Vor der neuen Regierung stehen große Herausforderungen. Niedersachsens Diakonie-Chef Hans-Joachim Lenke macht sich vor allem Sorgen um die Pflege.

Niedersachsens Diakoniechef Hans-Joachim Lenke drängt auf eine grundlegende Reform der Pflegeversicherung
Niedersachsens Diakoniechef Hans-Joachim Lenke drängt auf eine grundlegende Reform der PflegeversicherungJens Schulze

Herr Lenke, vor uns stehen jetzt Verhandlungen zur Bildung einer neuen Regierung. Was gibt es da zu beachten?
Hans-Joachim Lenke: Es muss gelingen, die Gräben zu schließen. Wir brauchen jetzt den Blick auf das Verbindende und ein hohes Maß an Verantwortungsbewusstsein von den beiden demokratischen Parteien, die für die Regierung infrage kommen.

Denn die Probleme in unserem Land sind gewaltig. Wir sehen uns mit steigenden Kosten für Verteidigung konfrontiert, und das in einer Situation, in der die Wirtschaft zum dritten Mal in Folge nicht wächst. Wir brauchen mehr Wirtschaftswachstum. Und ich glaube auch, dass wir eine intelligente Weiterentwicklung der Schuldenbremse brauchen.

Könnte dies noch vor der Auflösung des alten Bundestages geschehen?
Das glaube ich nicht, auch wenn es gut wäre.

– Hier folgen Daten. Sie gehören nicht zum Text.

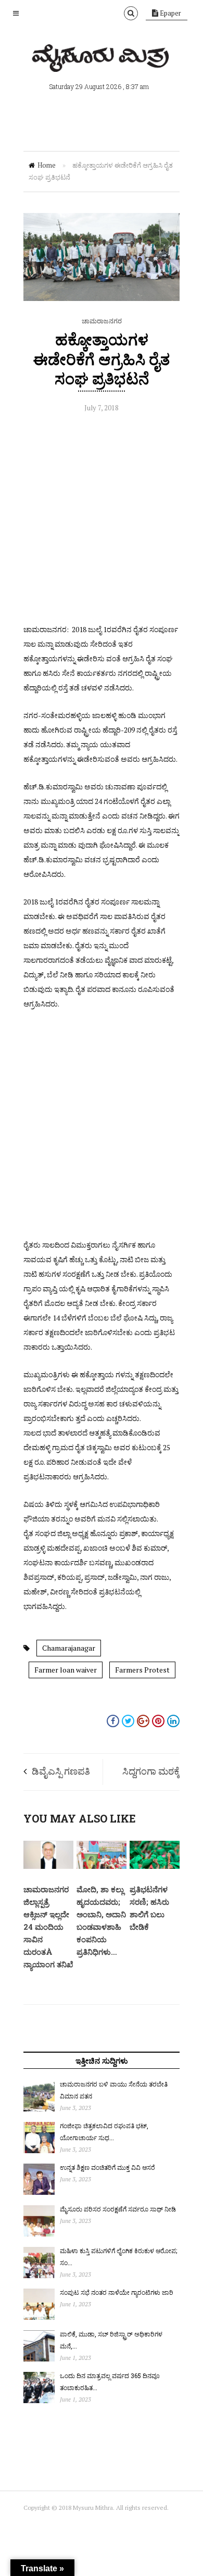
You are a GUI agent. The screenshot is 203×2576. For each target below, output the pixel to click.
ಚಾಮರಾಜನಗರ (102, 320)
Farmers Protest (142, 1670)
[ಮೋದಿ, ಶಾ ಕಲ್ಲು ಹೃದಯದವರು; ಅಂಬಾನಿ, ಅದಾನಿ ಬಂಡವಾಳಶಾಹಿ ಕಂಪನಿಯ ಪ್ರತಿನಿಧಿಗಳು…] (101, 1866)
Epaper (169, 13)
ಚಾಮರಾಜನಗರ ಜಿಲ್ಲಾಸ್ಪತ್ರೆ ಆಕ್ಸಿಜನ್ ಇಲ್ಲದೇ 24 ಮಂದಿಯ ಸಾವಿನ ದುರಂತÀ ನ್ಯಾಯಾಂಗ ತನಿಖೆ (48, 1926)
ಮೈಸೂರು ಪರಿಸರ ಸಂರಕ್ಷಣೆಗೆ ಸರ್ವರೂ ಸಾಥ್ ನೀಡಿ (118, 2209)
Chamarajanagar (68, 1648)
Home (46, 165)
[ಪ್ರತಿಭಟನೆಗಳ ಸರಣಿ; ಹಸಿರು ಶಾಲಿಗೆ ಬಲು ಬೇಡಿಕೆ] (155, 1866)
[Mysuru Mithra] (101, 60)
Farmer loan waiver (65, 1670)
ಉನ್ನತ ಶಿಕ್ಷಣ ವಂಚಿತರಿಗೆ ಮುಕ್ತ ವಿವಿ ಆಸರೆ (107, 2167)
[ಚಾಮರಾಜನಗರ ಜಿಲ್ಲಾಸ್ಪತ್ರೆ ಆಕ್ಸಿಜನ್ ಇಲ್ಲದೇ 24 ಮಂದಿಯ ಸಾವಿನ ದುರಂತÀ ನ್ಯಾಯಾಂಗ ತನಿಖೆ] (48, 1866)
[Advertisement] (101, 520)
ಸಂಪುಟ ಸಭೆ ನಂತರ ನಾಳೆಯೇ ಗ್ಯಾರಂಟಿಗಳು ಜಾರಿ (116, 2292)
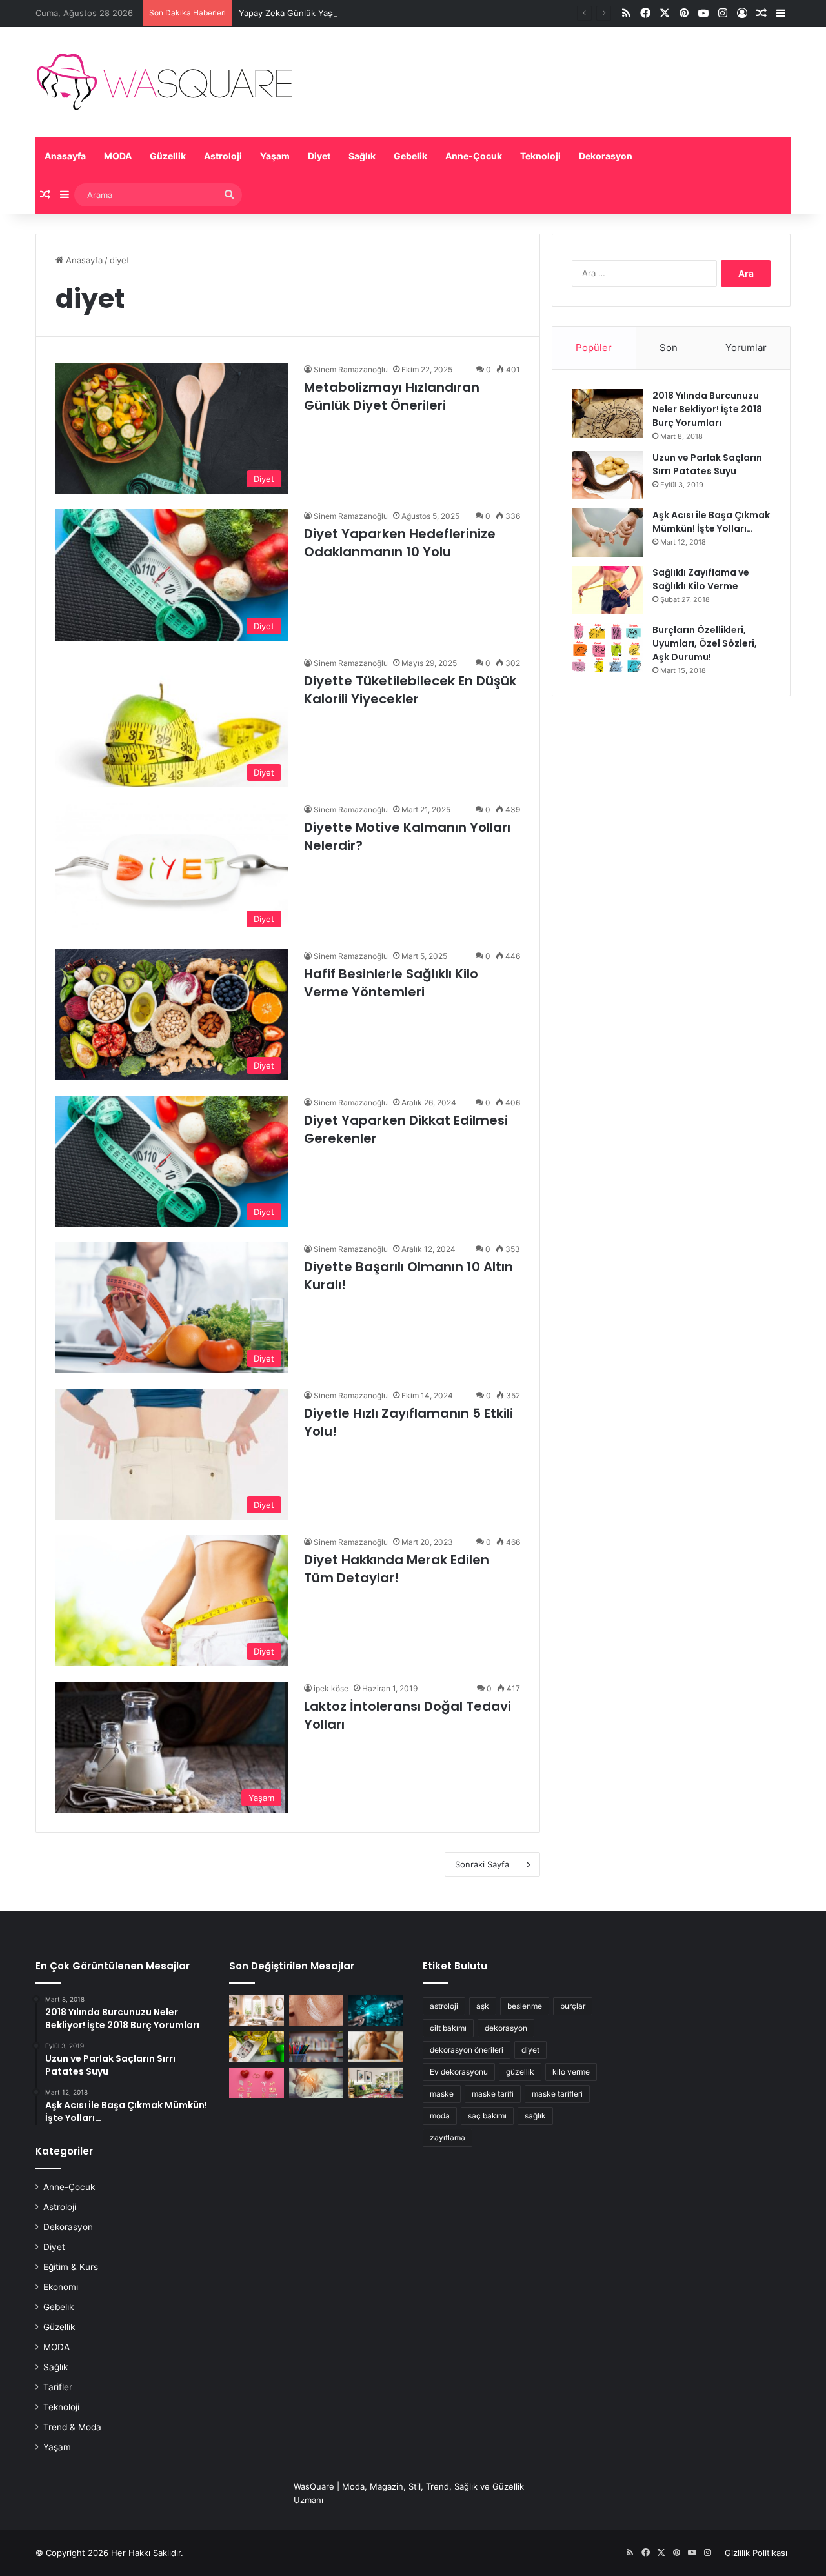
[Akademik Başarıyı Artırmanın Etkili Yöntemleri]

Denn es gibt bekanntlich viele Herausforderungen neben der Stärkung der Verteidigungsbereitschaft. Wir haben in den vergangenen Jahrzehnten stärker von der Substanz gelebt, als vielen bewusst ist. Es gibt also viel nachzuholen. Deswegen ist zu befürchten, dass das finanzielle Korsett so eng wird, dass man vieles objektiv Notwendige künftig nicht mehr machen kann. Wir werden die benötigten Summen jedenfalls nicht aus dem Haushalt herausschneiden können, ohne dessen Gesamtgefüge ins Wanken zu bringen. Und der Weg, immer wieder eine Notlage zu erklären, den halte ich für hochriskant.

Sie fordern einen starken Sozialstaat, was verstehen Sie darunter?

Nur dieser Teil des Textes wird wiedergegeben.